**SET EXERCISE**
Identify every line in the data below that contains the string "heading", and copy each of those lines.

— begin —

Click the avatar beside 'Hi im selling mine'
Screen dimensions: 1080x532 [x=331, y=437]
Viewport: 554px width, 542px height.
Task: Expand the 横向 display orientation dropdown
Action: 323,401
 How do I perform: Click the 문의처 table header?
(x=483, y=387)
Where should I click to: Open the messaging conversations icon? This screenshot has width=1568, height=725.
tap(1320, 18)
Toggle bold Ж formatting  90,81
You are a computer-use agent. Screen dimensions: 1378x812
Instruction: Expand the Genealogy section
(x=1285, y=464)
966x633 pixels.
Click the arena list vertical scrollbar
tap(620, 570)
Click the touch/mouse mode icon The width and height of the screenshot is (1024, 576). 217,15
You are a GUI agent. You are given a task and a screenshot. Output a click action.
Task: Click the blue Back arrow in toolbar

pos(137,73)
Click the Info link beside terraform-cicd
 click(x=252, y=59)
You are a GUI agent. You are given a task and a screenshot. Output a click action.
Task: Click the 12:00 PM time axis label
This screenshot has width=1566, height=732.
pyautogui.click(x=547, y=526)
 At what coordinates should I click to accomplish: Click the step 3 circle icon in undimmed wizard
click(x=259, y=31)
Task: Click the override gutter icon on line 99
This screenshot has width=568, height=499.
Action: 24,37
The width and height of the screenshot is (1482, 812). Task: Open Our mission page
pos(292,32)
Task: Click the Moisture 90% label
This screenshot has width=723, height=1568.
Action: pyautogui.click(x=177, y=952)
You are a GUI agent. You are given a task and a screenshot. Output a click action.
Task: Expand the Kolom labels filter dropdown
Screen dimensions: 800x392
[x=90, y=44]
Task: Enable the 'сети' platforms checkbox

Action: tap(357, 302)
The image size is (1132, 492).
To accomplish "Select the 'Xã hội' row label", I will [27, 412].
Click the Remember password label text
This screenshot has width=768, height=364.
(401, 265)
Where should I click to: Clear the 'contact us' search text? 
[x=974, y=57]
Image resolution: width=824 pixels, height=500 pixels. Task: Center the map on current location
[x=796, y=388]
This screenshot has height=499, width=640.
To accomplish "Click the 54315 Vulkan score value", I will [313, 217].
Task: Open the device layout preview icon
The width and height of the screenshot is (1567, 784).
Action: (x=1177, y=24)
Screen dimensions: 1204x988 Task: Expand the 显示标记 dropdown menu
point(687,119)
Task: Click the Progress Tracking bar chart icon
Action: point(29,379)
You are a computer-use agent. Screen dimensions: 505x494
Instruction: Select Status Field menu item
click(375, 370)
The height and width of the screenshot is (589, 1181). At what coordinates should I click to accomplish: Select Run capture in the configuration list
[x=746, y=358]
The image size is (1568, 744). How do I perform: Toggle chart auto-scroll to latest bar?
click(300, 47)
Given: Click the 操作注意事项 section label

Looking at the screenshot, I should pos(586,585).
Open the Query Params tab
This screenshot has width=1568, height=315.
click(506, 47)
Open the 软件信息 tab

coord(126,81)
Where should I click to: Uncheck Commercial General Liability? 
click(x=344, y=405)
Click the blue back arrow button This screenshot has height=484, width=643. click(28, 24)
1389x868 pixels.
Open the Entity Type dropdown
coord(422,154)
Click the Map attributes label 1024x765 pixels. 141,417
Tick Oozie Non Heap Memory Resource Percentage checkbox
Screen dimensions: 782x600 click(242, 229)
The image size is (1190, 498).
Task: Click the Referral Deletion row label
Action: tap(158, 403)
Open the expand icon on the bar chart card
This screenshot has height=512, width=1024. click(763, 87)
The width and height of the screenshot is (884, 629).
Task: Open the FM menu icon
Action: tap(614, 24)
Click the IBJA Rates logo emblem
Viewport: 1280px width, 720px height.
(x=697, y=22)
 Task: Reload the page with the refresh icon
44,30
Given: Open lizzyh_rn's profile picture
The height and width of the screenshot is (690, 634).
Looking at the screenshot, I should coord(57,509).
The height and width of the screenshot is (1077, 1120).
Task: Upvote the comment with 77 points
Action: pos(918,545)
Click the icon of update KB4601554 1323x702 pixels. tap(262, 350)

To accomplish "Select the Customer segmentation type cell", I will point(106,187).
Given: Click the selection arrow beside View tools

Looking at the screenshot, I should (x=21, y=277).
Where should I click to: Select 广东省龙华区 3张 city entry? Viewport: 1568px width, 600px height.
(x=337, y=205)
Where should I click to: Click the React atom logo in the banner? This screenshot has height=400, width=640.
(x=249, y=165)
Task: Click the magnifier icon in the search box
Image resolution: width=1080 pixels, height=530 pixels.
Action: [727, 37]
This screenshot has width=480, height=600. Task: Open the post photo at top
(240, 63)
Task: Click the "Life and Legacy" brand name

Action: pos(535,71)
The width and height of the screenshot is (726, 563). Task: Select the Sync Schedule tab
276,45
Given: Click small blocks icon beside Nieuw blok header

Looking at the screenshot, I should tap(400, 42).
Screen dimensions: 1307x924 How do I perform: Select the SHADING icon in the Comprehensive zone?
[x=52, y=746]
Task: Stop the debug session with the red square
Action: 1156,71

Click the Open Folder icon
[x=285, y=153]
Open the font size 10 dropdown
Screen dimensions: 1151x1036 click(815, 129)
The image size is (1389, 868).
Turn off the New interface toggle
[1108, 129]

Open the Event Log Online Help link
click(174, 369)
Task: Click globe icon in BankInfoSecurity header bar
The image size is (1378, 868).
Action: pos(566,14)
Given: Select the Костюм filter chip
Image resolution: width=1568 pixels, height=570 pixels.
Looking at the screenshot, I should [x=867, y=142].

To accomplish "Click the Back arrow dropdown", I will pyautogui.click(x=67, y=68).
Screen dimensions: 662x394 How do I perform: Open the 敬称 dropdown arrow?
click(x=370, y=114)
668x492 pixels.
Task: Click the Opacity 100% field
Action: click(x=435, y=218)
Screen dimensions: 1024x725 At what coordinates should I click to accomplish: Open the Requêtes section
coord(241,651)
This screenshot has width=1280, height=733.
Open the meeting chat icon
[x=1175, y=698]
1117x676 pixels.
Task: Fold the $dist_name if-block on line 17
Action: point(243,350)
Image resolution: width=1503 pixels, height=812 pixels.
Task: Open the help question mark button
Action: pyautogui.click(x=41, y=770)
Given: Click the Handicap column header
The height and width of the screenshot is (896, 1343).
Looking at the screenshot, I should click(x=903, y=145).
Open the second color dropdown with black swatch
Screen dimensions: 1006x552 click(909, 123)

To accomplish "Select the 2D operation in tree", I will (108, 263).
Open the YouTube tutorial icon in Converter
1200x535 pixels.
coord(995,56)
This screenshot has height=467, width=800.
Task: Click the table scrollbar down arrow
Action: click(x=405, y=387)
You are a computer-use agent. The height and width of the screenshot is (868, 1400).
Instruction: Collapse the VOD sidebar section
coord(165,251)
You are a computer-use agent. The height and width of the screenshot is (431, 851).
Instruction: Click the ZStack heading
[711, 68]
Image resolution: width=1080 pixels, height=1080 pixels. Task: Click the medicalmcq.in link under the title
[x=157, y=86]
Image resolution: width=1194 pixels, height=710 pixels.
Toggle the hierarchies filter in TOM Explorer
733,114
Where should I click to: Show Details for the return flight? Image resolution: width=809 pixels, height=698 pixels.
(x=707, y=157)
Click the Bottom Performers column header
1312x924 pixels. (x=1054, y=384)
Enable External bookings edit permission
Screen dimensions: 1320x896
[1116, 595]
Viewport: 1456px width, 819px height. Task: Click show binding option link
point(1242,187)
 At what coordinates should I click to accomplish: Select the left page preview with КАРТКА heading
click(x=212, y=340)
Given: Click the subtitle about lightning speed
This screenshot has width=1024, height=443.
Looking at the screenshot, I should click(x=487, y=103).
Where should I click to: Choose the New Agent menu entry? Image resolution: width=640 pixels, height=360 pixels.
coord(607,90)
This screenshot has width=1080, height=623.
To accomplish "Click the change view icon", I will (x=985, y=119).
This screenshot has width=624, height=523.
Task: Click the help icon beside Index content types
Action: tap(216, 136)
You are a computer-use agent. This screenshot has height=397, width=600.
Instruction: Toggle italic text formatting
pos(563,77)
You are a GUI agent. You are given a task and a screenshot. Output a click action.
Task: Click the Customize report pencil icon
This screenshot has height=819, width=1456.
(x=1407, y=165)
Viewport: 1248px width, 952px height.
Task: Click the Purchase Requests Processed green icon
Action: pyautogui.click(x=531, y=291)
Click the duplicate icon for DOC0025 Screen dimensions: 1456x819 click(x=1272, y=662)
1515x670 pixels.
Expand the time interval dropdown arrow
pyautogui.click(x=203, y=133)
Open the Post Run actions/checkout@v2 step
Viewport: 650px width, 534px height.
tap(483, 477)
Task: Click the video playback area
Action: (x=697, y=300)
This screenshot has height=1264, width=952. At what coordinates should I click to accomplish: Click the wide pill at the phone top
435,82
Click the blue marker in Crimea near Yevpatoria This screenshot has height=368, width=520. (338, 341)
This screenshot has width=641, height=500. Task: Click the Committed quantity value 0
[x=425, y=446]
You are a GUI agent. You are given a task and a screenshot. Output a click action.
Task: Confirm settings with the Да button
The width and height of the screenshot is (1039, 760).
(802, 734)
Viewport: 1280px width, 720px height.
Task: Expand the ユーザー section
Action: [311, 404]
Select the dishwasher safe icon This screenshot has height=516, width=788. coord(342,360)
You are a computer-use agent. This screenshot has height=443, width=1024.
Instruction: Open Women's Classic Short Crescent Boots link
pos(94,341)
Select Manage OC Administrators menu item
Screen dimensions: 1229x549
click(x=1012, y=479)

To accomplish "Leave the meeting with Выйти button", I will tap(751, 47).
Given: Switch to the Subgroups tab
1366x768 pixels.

— end —

**THE COMPLETED TASK**
Instruction: Click the ZStack heading
 At what coordinates should I click to accomplish: Select the left page preview with КАРТКА heading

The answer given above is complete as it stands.